*Collected data entries*
============
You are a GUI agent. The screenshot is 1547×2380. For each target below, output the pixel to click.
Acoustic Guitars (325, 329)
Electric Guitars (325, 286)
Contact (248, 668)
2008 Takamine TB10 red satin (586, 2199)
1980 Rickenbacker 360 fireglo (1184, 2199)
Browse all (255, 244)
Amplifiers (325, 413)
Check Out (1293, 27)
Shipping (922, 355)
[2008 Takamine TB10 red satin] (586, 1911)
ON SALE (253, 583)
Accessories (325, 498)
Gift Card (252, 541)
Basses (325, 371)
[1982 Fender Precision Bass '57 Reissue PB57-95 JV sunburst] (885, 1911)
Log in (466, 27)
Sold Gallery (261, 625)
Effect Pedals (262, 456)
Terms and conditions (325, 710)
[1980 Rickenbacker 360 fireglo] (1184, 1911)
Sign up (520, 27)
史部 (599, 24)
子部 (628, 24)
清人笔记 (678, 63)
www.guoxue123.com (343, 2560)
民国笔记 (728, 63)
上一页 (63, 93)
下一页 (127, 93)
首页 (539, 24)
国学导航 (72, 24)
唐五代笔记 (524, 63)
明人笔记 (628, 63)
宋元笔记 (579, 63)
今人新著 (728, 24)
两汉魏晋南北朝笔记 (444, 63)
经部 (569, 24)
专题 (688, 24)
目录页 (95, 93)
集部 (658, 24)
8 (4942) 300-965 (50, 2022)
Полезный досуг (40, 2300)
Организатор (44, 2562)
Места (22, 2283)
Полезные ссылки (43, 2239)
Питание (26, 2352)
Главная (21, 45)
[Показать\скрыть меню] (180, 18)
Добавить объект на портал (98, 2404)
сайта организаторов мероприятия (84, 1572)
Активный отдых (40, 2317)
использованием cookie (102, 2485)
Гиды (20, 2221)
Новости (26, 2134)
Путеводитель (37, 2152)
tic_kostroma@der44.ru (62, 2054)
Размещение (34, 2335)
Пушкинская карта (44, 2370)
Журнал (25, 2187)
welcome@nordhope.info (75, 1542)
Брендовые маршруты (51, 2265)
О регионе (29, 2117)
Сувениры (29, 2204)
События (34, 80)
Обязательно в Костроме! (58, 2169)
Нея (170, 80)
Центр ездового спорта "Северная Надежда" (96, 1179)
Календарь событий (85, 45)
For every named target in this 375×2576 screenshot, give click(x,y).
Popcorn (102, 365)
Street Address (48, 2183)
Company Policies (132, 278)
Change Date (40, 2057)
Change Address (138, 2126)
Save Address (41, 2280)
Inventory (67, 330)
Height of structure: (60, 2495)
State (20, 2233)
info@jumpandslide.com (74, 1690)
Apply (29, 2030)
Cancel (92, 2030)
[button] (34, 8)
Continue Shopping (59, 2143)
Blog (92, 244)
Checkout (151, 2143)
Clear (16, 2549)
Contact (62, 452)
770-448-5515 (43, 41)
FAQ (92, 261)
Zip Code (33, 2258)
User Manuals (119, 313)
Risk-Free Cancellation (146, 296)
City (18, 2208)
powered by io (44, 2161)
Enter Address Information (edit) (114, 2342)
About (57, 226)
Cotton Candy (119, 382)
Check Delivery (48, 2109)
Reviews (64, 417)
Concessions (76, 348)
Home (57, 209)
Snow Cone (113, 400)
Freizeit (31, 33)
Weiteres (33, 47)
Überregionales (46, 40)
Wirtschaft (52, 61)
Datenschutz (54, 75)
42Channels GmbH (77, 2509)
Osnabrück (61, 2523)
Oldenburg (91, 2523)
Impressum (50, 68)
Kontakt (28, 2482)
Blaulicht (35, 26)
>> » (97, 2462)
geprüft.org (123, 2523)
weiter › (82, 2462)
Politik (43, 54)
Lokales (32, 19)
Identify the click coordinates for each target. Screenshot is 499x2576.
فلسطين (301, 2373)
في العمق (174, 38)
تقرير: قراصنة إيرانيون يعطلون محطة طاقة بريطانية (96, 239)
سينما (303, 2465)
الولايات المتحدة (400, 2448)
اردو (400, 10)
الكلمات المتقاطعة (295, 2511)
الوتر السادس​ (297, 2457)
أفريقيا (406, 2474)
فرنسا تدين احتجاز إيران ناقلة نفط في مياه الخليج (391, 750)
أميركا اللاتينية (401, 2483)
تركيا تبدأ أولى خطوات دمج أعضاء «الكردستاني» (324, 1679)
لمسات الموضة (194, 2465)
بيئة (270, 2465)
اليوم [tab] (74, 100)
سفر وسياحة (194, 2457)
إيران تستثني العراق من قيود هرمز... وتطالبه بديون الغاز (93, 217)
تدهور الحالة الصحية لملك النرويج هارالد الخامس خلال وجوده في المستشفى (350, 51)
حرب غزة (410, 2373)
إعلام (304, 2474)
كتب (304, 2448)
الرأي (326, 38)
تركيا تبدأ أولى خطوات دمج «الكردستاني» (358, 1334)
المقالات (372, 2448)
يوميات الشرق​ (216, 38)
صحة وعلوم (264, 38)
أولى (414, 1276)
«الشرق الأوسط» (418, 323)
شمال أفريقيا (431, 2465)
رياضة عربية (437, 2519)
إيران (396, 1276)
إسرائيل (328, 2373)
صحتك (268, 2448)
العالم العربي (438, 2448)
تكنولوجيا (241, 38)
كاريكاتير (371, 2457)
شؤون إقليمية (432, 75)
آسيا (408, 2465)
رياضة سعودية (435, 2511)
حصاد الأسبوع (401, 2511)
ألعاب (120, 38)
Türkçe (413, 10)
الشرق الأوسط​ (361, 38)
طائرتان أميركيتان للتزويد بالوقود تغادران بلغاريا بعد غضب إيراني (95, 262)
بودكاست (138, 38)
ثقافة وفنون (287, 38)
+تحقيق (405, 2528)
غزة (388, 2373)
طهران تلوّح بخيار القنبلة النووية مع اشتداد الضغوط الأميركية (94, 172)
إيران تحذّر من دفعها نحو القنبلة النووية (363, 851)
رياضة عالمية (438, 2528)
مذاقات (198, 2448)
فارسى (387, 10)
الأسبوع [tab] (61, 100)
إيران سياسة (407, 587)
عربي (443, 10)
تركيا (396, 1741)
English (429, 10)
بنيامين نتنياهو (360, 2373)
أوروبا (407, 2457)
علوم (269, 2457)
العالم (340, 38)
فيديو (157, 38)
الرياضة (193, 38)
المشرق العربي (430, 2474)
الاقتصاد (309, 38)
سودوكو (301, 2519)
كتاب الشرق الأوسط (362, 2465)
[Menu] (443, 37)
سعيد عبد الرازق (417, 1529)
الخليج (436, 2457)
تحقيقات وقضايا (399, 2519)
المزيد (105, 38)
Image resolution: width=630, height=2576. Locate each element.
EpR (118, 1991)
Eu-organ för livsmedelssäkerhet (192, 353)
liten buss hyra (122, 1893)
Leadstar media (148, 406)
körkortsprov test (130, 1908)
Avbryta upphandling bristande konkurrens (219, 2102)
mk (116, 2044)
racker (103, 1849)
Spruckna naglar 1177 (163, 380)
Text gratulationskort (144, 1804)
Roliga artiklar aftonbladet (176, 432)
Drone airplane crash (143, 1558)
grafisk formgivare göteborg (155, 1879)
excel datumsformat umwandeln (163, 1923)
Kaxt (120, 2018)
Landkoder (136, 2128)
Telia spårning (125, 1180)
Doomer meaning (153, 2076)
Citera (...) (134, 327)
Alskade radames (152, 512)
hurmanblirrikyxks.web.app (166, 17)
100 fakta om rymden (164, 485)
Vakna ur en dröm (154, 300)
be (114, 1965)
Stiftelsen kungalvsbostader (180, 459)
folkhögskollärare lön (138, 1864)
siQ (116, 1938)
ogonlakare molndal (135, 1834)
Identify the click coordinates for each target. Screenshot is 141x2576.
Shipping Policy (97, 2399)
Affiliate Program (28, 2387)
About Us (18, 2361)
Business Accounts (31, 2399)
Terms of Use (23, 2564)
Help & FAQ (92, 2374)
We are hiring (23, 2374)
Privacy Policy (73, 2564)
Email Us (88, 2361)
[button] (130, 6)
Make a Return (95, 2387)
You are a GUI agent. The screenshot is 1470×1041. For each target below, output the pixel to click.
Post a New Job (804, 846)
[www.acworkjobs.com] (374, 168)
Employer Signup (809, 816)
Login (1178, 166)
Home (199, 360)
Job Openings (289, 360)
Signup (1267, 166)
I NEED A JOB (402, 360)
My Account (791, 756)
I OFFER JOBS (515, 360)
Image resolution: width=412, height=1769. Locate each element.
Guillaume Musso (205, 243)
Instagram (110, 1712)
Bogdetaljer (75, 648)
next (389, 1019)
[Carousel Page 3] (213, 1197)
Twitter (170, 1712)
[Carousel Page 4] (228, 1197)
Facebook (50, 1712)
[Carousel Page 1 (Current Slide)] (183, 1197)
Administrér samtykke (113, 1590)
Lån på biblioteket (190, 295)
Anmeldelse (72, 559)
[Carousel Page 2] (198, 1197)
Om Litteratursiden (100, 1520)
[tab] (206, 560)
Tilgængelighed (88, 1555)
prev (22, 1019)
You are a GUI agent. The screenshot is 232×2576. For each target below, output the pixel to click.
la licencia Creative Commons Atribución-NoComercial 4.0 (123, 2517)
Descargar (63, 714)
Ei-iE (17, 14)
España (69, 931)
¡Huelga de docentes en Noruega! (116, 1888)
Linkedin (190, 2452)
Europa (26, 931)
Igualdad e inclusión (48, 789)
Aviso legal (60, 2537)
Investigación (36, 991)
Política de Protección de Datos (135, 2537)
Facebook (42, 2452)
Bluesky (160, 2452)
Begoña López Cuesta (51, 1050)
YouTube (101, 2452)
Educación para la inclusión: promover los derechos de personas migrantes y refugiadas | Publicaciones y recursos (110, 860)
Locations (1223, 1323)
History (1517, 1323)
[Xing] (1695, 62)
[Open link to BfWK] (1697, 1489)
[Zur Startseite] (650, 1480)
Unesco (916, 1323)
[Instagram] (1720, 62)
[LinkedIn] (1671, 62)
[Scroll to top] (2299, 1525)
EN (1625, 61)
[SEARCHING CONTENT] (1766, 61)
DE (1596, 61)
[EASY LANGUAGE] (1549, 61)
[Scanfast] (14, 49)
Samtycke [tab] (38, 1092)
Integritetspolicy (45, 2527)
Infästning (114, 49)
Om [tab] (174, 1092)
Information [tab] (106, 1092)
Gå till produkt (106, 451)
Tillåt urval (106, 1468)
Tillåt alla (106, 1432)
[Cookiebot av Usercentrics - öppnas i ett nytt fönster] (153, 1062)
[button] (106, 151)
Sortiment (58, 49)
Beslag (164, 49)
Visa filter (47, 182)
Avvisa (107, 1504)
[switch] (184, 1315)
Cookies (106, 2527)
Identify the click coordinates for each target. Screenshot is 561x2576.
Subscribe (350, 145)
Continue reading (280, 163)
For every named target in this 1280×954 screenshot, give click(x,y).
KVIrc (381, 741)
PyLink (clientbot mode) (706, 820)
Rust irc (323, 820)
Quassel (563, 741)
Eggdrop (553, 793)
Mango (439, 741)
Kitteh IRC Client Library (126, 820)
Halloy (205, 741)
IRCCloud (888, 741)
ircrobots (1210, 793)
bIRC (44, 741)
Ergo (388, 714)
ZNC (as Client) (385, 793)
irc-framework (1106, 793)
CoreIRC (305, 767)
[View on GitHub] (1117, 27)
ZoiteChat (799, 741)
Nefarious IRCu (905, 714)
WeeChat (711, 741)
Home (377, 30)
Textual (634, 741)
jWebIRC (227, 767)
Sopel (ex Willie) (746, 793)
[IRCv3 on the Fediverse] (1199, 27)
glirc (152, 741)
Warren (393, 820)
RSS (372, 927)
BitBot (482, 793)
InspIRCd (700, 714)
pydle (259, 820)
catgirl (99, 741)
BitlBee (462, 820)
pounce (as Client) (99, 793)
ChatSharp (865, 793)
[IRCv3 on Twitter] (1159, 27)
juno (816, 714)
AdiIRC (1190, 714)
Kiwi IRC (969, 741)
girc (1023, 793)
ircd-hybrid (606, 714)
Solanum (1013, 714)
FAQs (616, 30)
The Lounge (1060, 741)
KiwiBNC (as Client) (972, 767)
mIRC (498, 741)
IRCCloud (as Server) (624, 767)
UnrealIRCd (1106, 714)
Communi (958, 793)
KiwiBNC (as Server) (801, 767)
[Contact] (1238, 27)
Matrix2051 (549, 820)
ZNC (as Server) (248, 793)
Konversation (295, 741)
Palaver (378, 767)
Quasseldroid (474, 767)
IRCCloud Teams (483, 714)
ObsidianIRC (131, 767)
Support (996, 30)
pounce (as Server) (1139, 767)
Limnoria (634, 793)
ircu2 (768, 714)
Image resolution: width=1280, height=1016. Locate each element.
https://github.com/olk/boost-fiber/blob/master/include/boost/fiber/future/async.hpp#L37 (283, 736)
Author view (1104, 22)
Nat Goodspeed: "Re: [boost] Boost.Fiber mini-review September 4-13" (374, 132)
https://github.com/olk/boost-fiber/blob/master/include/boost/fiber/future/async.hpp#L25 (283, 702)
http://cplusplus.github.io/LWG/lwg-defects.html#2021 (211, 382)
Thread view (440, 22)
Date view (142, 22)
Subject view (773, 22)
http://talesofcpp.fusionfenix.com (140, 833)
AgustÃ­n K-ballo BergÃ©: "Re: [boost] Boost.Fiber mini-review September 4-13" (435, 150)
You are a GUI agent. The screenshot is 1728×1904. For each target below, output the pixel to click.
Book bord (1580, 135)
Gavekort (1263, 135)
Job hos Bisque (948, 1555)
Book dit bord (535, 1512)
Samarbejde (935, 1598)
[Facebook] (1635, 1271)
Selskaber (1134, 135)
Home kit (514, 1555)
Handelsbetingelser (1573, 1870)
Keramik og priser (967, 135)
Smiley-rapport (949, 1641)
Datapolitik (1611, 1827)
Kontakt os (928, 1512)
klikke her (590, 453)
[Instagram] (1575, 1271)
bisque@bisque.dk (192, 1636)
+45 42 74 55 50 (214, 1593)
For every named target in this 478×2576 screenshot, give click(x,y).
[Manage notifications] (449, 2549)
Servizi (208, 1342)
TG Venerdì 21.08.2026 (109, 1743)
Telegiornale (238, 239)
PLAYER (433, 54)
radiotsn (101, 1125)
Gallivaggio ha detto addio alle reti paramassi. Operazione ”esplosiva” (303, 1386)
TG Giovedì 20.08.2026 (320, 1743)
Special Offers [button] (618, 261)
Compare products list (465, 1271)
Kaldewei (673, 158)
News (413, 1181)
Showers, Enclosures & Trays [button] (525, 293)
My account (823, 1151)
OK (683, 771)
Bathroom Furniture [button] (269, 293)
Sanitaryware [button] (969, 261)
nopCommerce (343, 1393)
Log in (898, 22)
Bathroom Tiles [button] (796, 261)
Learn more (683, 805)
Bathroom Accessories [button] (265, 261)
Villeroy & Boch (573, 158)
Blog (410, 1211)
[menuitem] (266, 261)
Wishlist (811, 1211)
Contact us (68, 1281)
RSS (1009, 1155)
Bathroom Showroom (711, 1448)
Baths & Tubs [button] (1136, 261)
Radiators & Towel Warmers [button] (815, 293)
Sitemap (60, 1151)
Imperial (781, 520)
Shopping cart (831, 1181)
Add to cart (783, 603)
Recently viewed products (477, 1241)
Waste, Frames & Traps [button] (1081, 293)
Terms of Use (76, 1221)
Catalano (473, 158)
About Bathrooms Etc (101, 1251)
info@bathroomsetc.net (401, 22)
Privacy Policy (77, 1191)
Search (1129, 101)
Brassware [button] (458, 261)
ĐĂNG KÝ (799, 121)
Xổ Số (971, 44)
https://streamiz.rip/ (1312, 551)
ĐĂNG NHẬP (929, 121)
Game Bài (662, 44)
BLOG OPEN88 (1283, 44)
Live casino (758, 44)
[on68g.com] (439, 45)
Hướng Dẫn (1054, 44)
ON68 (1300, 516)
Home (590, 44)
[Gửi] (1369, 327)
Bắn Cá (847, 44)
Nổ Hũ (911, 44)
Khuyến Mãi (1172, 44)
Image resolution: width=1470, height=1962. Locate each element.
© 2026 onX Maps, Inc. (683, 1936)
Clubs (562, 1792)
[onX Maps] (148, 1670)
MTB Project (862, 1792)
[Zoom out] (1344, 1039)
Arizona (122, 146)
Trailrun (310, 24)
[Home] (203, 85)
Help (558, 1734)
============
*What to do*
Every line of the entries that includes "Continue" must be copied into the answer.

*Answer space*
Continue Shopping (59, 2143)
Continue reading (280, 163)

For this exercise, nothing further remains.